Increasing numbers of CEOs are feeling the wrath of shareholders as investors realise that they can influence executive salaries, their policies or their tenures.
Previously, the shareholder’s choice of contention was a vote through the market by offloading holdings. Despite some corporate governance reform guidance throughout the last decade, it took the government’s recent regulation to bring the biggest change since the original legislation over a decade ago…
No longer can shareholders be considered a necessary nuisance at the AGM to be accommodated once a year with glossy prospectus and the ambiguous chairman’s speech; increasingly, they are exercising their rights and demanding more governance.
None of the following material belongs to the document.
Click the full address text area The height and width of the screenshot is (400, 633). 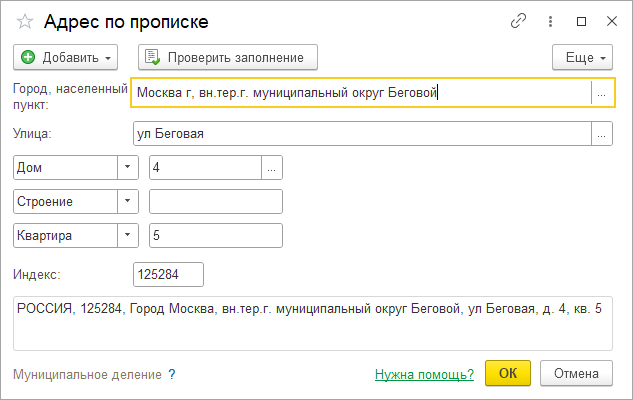click(313, 323)
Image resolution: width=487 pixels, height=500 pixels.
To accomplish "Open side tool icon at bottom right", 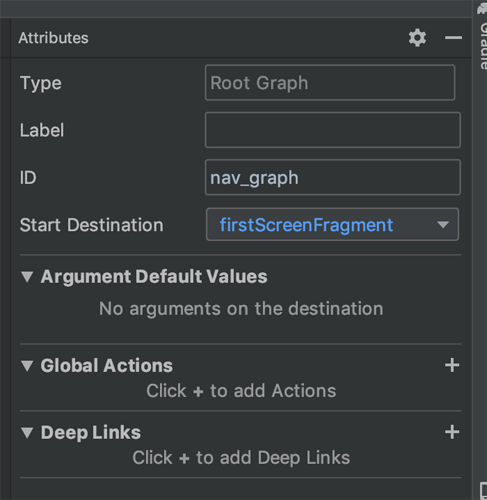I will [x=484, y=491].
This shifting relationship between shareholders and their companies will continue as the EU is also planning legislation to make all companies report non-financial data, and allow shareholders to hold businesses to account over a broader range of issues.
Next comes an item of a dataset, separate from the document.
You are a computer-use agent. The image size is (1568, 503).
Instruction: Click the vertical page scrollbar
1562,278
The centre of shareholder activism seems likely to stay in the UK because of the high number of majority institutional investor ownership in its companies.
It’s Not Just Pay
An increasing number of revolts have been directed at other issues besides over-inflated pay packets — factors such as dissatisfaction around company performance and the leadership of the business are gaining attention.
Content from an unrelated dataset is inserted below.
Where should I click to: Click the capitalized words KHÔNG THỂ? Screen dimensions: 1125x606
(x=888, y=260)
Mining giant Glencore (LSE: GLEN) saw 10% of its shareholders reject the appointment of ex-BP CEO Tony Hayward as chairman after criticism of the firm’s failure to appoint any female board members. It is producing a current dividend yield for shareholders of 2.7% and is forecast to deliver a yield of 2.9% for 2014 and 3.2% for 2015.
Sir John Peace is facing a revolt at the three companies where he is chairman. Remuneration is the issue at Burberry and Standard Chartered, but investors at Experian (LSE: EXPN) failed to support the election of his successor, Don Robert, after the intervention of the Institute of Directors warned the appointment breached City codes of independence for the chairman role. Experian delivers a dividend yield of 2.13% to shareholders and is expected to increase this to 2.3% and 2.5% for the years 2014/15.
Most institutional investors have previously been reluctant to criticise board policy publicly and instead preferred to work behind the scenes with firms; however, Barclays (LSE: BARC) (NYSE: BCS.US) suffered a scathing slap-down from major shareholder Standard Life, as it publically voted against the bank’s remuneration report, saying the 10% hike in bonuses cannot be defended.
Alison Kennedy, governance & stewardship director at Standard Life Investments, said: “We are unconvinced that the amount of the 2013 bonus pool was in the best interests of shareholders, particularly when we consider how the bank’s profits are divided amongst employees, shareholders and ongoing investment in the business.”
Dividends from Barclays were 6.5p for 2013 and are expected to grow to 7.73p for 2014 and 10.68p for 2015, giving a yield of 3.7% and 5% respectively.